This kind of change fits well in the phase where we are in now. Get basic things straightened out that you don't want to change when working on a specific feature.
This PR is 'draft' but if you don't see something that should be done yourself you could remove the draft. In that case I could have merged it right now. I did not look at the upcoming PRs yet. |
Replaced by #2377 |
@charlenni This is a wonderful one topic PR, yet it is close and added to a PR with many more changes. Do you agree that in hindsight this what was a bad idea, or is there another reason to work like this? If so, I would like to understand why. |
@pauldendulk For me it is a timing problem. I have dozens of idea, but could realize only the first. Then I have to wait, if this PR is accepted. This could be some hours later or 4 weeks later. Until then I lost the interest or miss my ideas. If I have time, I like to do it in the flow. It's like on the road: you want to drive from A to B without a traffic jam. If you have to drive to C and wait for a undefined time and then to D and wait there again, driving wouldn't be the same. |
@charlenni I understand you want to stay in the flow, but if that is your reason then I think you misunderstand how this kind of thing works in git/github. Elsewhere I proposed cumulative PRs, or a better term would be PR dependencies.
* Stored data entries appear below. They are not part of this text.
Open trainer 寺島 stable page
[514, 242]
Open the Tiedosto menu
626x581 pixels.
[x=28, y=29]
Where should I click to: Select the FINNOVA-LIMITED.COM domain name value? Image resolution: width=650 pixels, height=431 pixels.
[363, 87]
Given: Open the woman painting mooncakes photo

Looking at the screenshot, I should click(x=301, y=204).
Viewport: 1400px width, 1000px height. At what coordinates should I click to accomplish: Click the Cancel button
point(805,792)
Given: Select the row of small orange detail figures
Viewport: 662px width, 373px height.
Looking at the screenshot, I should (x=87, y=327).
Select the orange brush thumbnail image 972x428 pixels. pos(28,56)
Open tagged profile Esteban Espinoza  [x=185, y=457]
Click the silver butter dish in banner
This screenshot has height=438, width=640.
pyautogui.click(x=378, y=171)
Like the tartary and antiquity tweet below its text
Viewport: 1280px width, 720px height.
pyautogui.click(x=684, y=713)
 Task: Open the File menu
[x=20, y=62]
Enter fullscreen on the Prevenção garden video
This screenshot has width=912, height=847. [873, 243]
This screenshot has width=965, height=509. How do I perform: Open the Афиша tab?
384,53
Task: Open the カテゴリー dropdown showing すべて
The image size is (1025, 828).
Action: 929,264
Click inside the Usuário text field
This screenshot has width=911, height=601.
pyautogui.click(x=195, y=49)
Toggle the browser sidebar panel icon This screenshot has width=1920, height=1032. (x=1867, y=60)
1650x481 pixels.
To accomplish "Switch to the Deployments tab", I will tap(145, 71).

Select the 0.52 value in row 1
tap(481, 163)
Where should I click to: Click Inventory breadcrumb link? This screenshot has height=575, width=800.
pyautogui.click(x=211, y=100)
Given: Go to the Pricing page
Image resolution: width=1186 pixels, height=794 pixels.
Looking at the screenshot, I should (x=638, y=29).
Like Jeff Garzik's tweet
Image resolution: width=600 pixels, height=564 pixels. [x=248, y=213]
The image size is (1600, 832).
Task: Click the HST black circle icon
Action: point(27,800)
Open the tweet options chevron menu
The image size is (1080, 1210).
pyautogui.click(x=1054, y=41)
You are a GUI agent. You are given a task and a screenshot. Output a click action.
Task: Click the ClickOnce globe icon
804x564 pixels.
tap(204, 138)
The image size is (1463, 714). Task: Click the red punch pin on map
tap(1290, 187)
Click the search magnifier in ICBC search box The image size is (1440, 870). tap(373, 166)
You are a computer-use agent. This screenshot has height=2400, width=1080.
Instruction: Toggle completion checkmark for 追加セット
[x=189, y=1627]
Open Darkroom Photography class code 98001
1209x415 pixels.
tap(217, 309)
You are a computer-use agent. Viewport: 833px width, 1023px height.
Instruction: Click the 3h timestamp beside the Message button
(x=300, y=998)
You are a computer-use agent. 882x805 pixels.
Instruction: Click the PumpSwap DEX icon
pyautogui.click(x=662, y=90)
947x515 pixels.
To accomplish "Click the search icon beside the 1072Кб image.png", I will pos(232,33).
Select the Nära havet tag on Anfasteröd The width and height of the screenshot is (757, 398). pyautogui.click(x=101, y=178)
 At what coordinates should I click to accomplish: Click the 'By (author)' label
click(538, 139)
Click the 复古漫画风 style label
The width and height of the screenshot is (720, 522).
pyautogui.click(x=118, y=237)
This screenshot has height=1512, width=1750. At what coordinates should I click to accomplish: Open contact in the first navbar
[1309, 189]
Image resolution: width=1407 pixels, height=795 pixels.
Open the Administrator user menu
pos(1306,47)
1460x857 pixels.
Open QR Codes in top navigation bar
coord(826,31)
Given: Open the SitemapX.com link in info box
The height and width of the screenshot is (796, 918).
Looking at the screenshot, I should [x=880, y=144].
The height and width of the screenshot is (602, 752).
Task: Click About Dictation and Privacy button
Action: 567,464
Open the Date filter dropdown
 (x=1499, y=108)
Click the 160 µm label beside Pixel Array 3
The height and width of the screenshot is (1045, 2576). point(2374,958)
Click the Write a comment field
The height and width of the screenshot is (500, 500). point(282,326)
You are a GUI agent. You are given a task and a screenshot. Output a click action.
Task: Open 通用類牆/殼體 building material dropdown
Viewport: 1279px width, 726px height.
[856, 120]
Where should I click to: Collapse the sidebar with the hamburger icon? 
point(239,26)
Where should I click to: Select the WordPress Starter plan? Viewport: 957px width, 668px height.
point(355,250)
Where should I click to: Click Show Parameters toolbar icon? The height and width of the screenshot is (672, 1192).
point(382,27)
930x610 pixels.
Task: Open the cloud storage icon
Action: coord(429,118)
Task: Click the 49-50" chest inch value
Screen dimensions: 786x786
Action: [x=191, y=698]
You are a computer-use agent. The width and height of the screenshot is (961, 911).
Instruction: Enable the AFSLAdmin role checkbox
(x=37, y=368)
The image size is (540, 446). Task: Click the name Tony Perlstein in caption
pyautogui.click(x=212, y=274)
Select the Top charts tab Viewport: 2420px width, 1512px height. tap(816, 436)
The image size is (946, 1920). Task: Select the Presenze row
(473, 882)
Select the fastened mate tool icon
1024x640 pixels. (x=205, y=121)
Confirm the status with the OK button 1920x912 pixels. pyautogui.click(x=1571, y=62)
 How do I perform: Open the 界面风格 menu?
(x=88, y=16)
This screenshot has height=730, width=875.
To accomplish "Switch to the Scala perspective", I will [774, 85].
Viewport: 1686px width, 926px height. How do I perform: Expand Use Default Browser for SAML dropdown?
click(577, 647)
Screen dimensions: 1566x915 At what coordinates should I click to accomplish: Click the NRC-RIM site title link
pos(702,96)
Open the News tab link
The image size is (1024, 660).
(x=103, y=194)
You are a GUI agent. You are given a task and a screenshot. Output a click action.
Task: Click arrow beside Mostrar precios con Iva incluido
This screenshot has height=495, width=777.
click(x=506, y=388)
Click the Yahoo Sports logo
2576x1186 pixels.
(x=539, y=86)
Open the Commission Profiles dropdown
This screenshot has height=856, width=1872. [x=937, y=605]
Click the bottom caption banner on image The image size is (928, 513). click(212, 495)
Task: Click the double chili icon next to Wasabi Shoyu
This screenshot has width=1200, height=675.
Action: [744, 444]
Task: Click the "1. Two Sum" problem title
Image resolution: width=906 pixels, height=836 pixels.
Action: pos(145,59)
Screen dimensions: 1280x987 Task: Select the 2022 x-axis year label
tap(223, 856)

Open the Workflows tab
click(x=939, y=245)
Let me explain how that works. You make some changes that would make a fine PR in themselves. You create a PR and now have to wait for the review. But you want to continue your work based on those changes. What you can do is create a new branch from the previous branch. Make new changes there. You can turn that into another PR and mention in the initial comment that the PR depends on the previous PR. In gitlab (not github) there is specific support for PR dependencies. In github you can just mention it in the comment. You could also introduce a third PR (but I guess too big a chain will not be handy). Now in github you could review the first PR. You can merge it. Then In the second PR you can press the 'update branch' button in github. Now the commits from the first PR will disappear, and it can be reviewed. In some cases modification in the first PR (because of the review) can cause conflicts in the second PR. You will have to resolve those. That can be cumbersome, but still better to do small step than having to handle everything in one big PR. When I added this comment two weeks ago I was ready to merge this. The only thing I needed from you was to remove the draft (that is your responsibility). Without the draft I would have merged it right away. So part of your big PR would have been in main already, so quicker workflow. Also the diff of the second PR would be smaller and more readable, so easier to review, which would also result in quicker workflow. Big advantages, and there is no need for you to wait on anything. If you do not really need PR dependencies (because the changes are not really related) then it is definitely preferred to keep those separate. So, no dependencies is preferred, but not always possible. |
Ok @pauldendulk, I have the big PR also in 13 steps. Should I reopen this and you could merge it and then make a PR for each step? It is your decision. |
To test the workflow I just re-opened this PR, merged it and updated my widget branch (made from your branch). It worked, but not fully as expected. The github update branch showed 10 conflicts, when reverting to a local No need to create PRs from separate commits. Small PRs is not just about small steps, but meaningful steps. There was a problem and the change is the solution, that is something I can follow. The 'why' is also important. I resolved earlier conflicts in my branch, and will make a PR to your branch. |
Changed all floats to doubles in Widgets. Now the values are converted at the end when they used for SkiaSharp.